What you should do
Print only the lines below from the one with "The height and width of the screenshot is (256, 255)." to the one with "Expand the 水平能力测评 dropdown arrow", both included, exactly as they stand. Leave pictures out.

Task inputs
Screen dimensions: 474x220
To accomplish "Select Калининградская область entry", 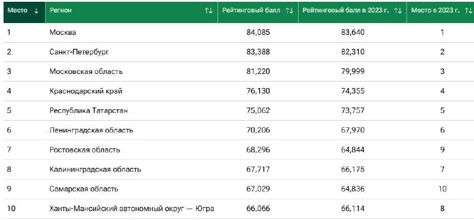I will tap(95, 169).
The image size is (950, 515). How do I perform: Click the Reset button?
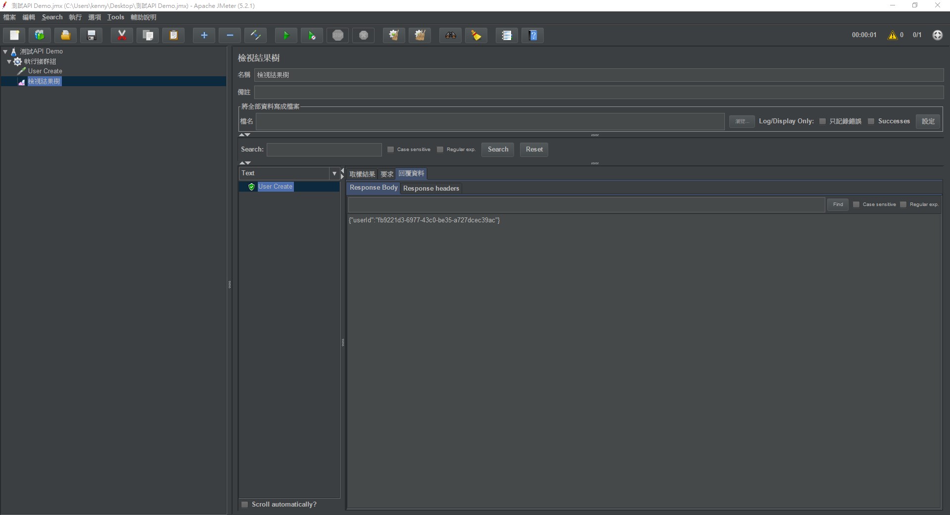pos(534,150)
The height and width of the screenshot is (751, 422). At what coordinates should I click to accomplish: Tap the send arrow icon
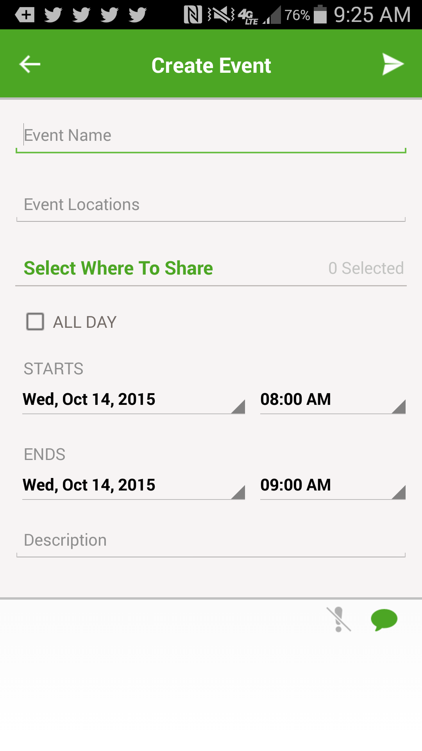pos(392,64)
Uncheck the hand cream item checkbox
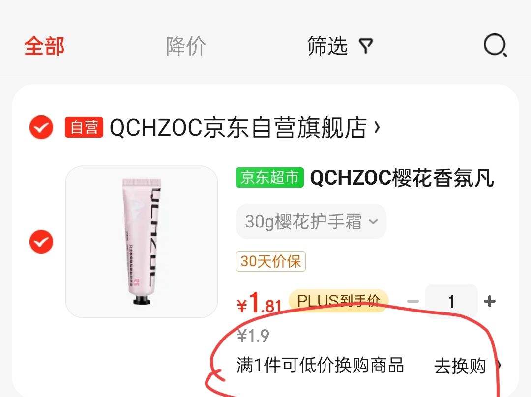This screenshot has width=531, height=397. pos(41,242)
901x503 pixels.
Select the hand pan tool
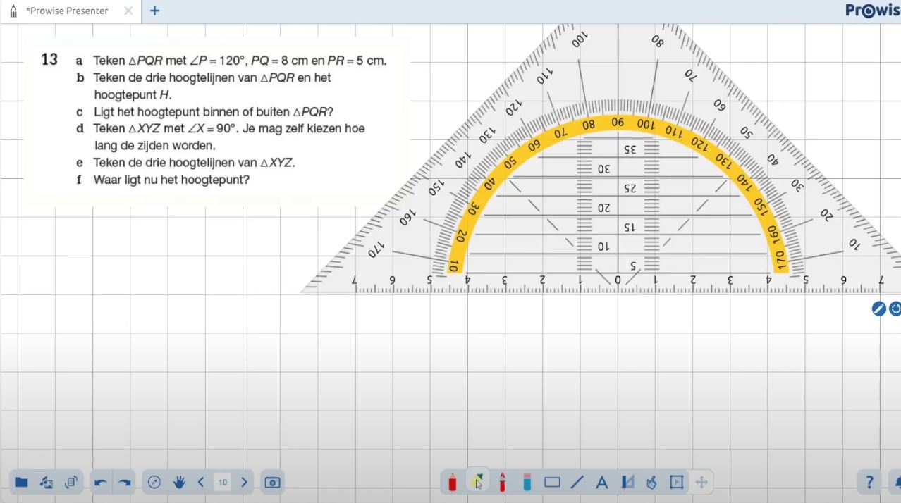[x=179, y=483]
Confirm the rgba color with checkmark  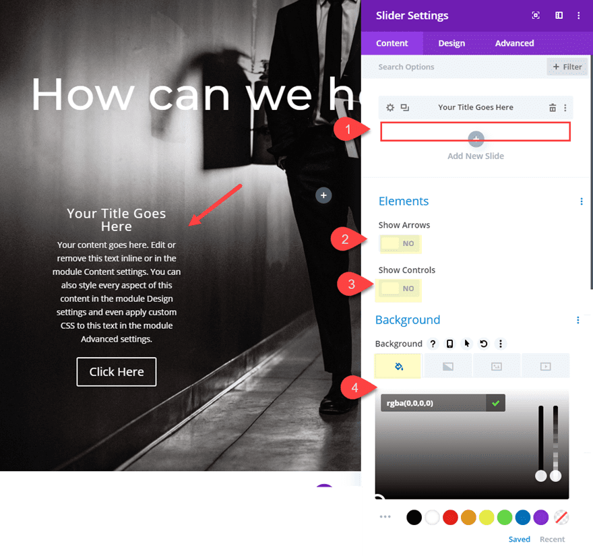point(495,403)
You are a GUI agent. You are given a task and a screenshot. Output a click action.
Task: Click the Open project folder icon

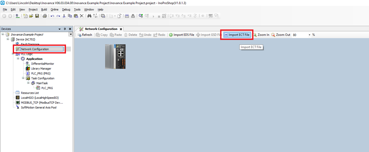pyautogui.click(x=31, y=16)
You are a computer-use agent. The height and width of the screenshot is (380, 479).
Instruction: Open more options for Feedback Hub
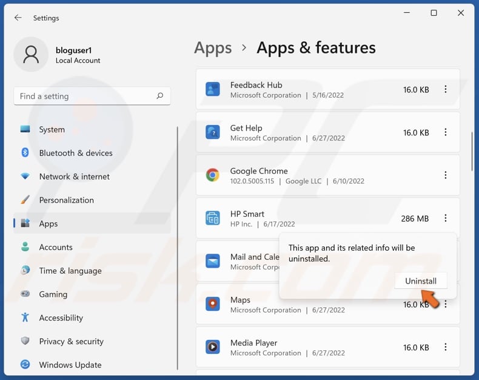446,89
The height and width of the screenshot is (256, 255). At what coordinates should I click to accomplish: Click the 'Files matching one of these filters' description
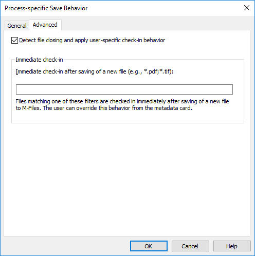[122, 105]
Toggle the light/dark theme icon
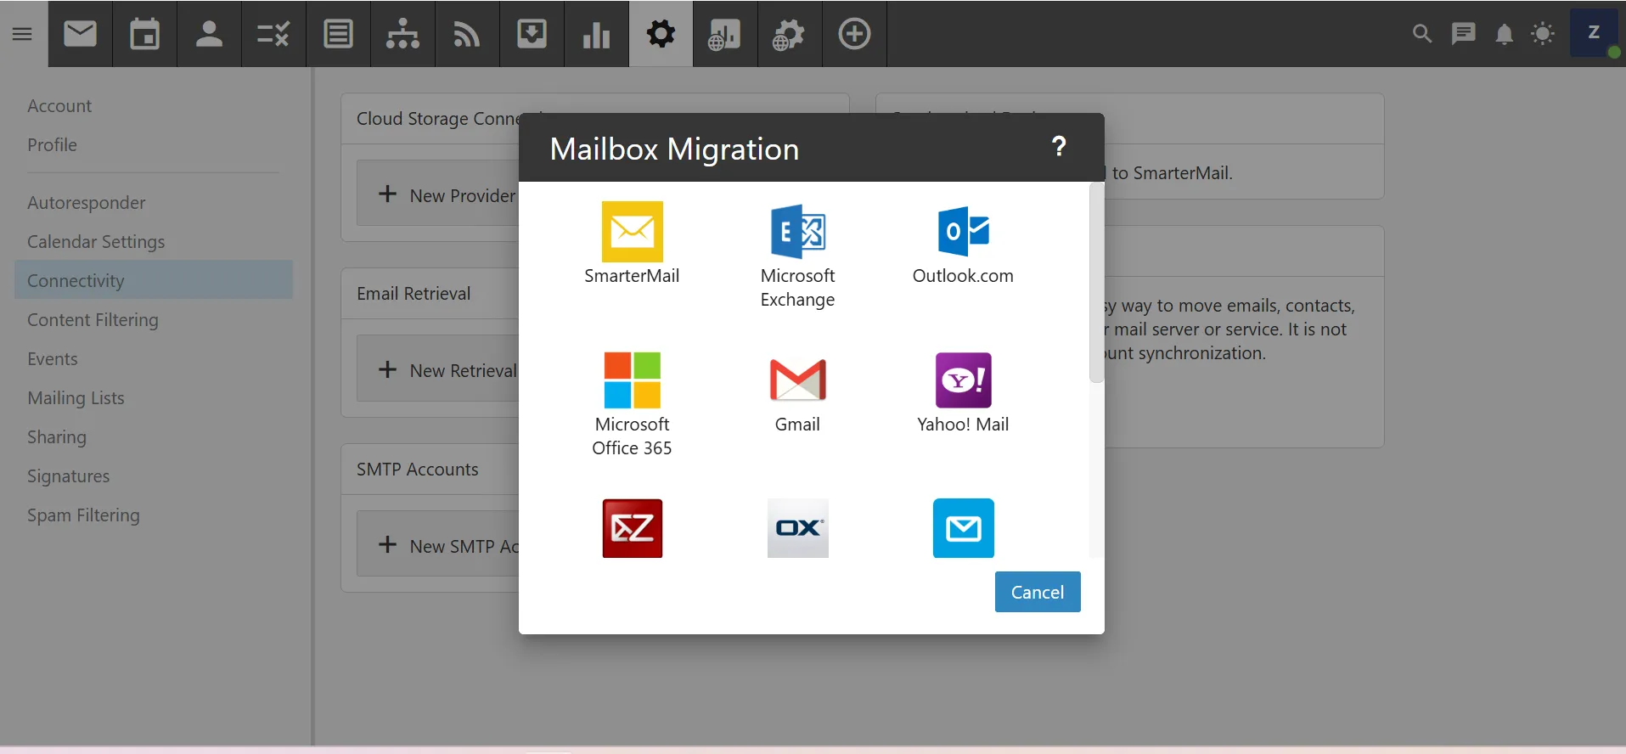The height and width of the screenshot is (754, 1626). pyautogui.click(x=1542, y=34)
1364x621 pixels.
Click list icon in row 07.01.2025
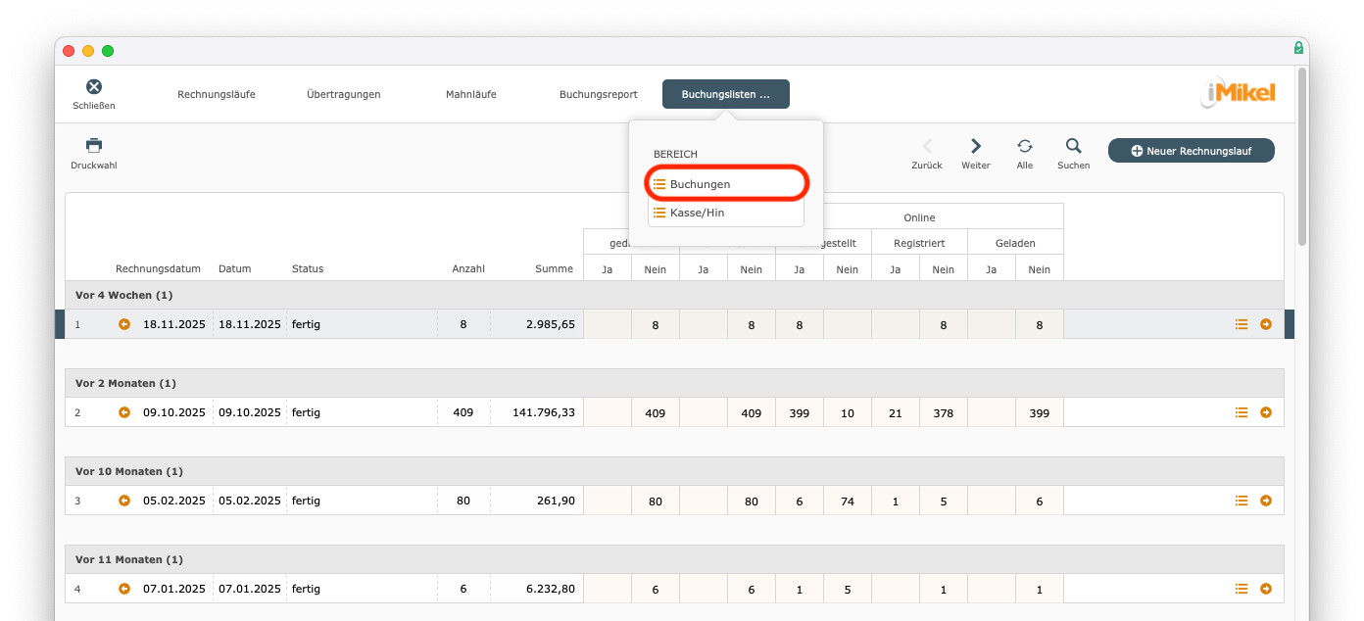pyautogui.click(x=1242, y=589)
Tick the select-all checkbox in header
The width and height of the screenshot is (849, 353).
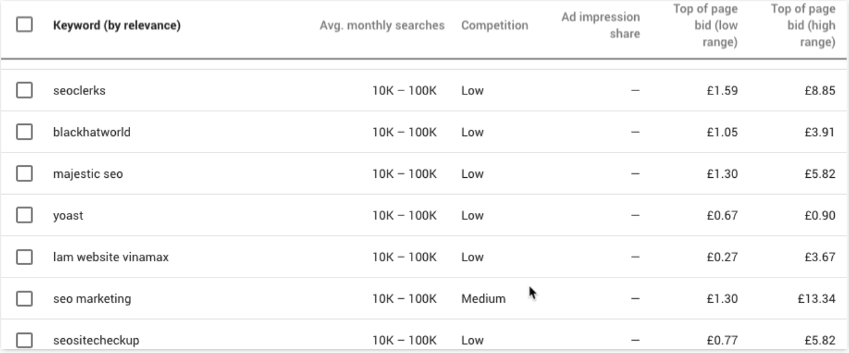pyautogui.click(x=24, y=25)
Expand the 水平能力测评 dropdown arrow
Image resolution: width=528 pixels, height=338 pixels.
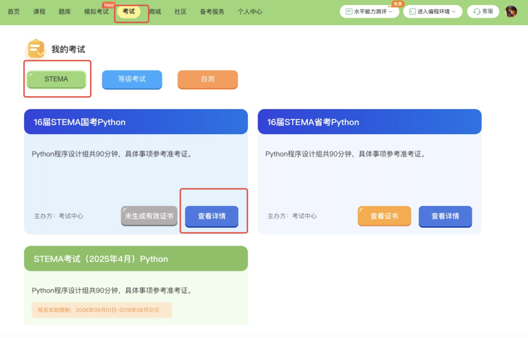point(390,11)
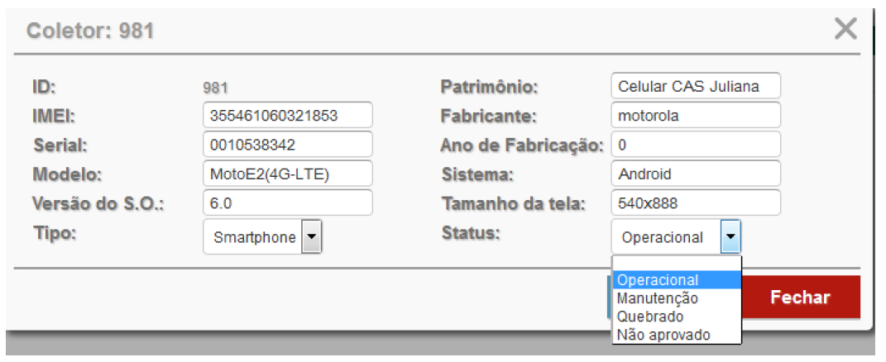Image resolution: width=886 pixels, height=362 pixels.
Task: Click the IMEI input field
Action: (x=287, y=115)
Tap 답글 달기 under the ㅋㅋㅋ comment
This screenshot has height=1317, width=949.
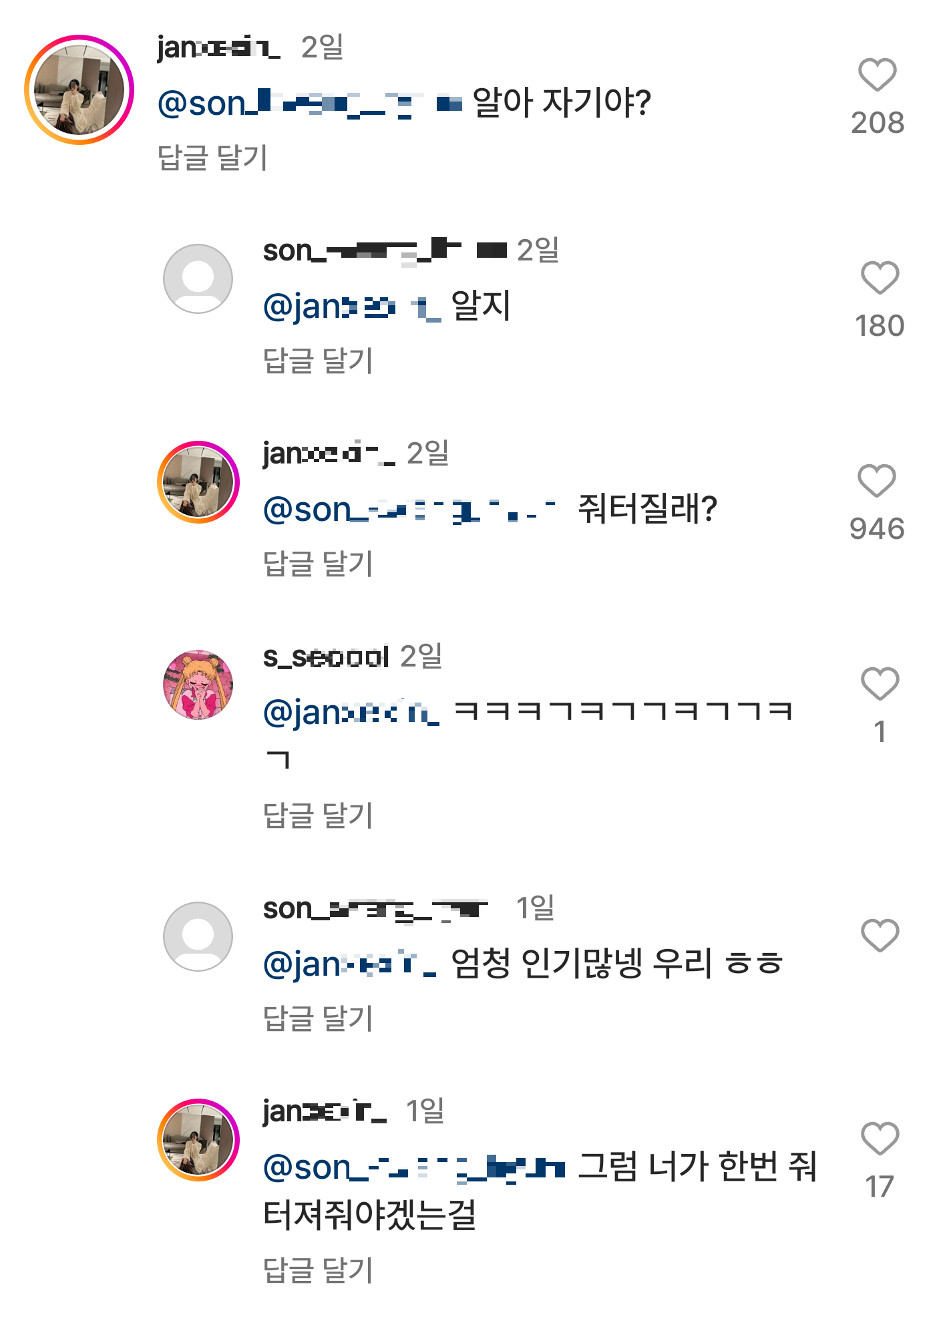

Task response
The height and width of the screenshot is (256, 255). At what coordinates should I click to accomplish: Click the 'Files matching one of these filters' description
[122, 105]
Toggle the light/dark theme icon
The height and width of the screenshot is (754, 1626). pyautogui.click(x=1542, y=34)
1364x621 pixels.
Click list icon in row 07.01.2025
pyautogui.click(x=1242, y=589)
Tick the select-all checkbox in header
The width and height of the screenshot is (849, 353).
pyautogui.click(x=24, y=25)
Expand the 水平能力测评 dropdown arrow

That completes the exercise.